My Coney Island Baby Billy O’Callaghan
My Coney Island Baby, como el título de una canción…
Probablemente si solo se tratara de un amor ilícito esta novela se me habría quedado enganchada entre las sábanas, perdida entre los pliegues. Pero esta historia de una pareja en la madurez de su incandescencia reteniendo deseos y sueños cuando las posibilidades son imposibles, es triste y dolorosa. Billy O’Callaghan la convierte en cautivadora.
No me quedo con el engaño, ni con la mentira, ni con el disimulo. Los amantes nunca buscaron donde esconderse, tan solo hallaron un lugar donde encontrarse.
Me quedo con Caitlin, una mujer tratando de construir puentes que conecten sus ilusiones, como escribir, con la parte callada de la vida que, a pesar de todo, merece ser vivida con plenitud*. Deslizándose sobre la superficie lisa y fría del día a día e intentando tapar la brecha profunda que la separa de su marido Thomas.
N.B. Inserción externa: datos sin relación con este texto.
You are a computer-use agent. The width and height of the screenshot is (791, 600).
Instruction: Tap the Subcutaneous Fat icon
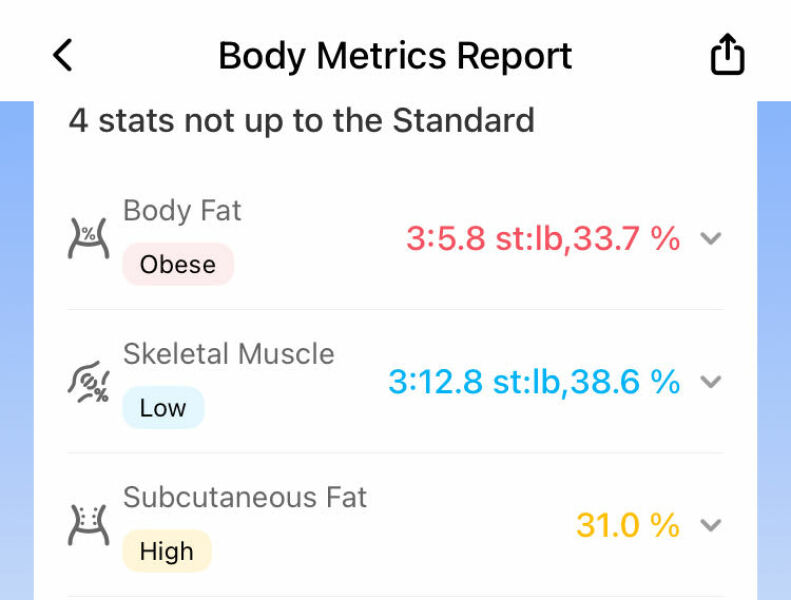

Una brecha que resulta más insalvable cada noche. Una realidad que a la vez dificulta la decisión de precipitarse al abismo de fantasía que hay del otro lado y que promete un amanecer.
Me quedo con el coraje de Michael para alejarse de Inishbofin a pesar de todo, y con su compromiso para quedarse con Barb, navegando a la deriva en un mar de silencios, a pesar de todo.
Me quedo con un presente anclado por las decisiones y las responsabilidades que lo erosiona todo, una historia que se entiende entre duras capas de pérdida y renuncia. Pero en este presente en declive hay un pequeño espacio para preservar la ingenuidad infantil de quien se siente adulto, la ternura y la belleza elementales que, encapsuladas en un recuerdo bajo dos centímetros de piel, permanecen inalteradas. Ternura, belleza e ingenuidad se desnudan durante unas pocas horas, una vez al mes, desde hace más de veinticinco años.
Entre el dulce olor de la sencillez y el amargo sabor del sudor que causa la fatiga de vivir cada día, se esconde el tacto suave de un amor a grados. Conyugal y parental. Se escucha el ritmo lento y constante de los finales anticipados de todos ellos, y se observa su adiós en un silencio excesivo.
Esta retirada hacia el interior, que por fuera aparece deteriorada y decadente, es al final una práctica aceptación de las partes esquinadas de la existencia.
Hay momentos de ausencia y de pesar que me han helado el corazón y me han obligado a abandonarla nada más empezar. Pero la forma que dibujan las palabras es tan preciosa que he logrado disfrutarla igual que los amantes: entre otras lecturas le he arañado momentos al tiempo. Y así, en cada una de esas horas, minutos y segundos regalados, cuando le acariciaba las páginas, era con ansia.
Los veranos eran días gloriosos.
*He leído la edición al catalán “Els amants de Coney Island” publicado por l’Altra Editorial y traducida por Ferran Ràfols Gesa. Algunas de las frases que se incluyen en cursiva son parafraseos o traducciones de esta edición y no del original en inglés publicada por Jonathan Cape.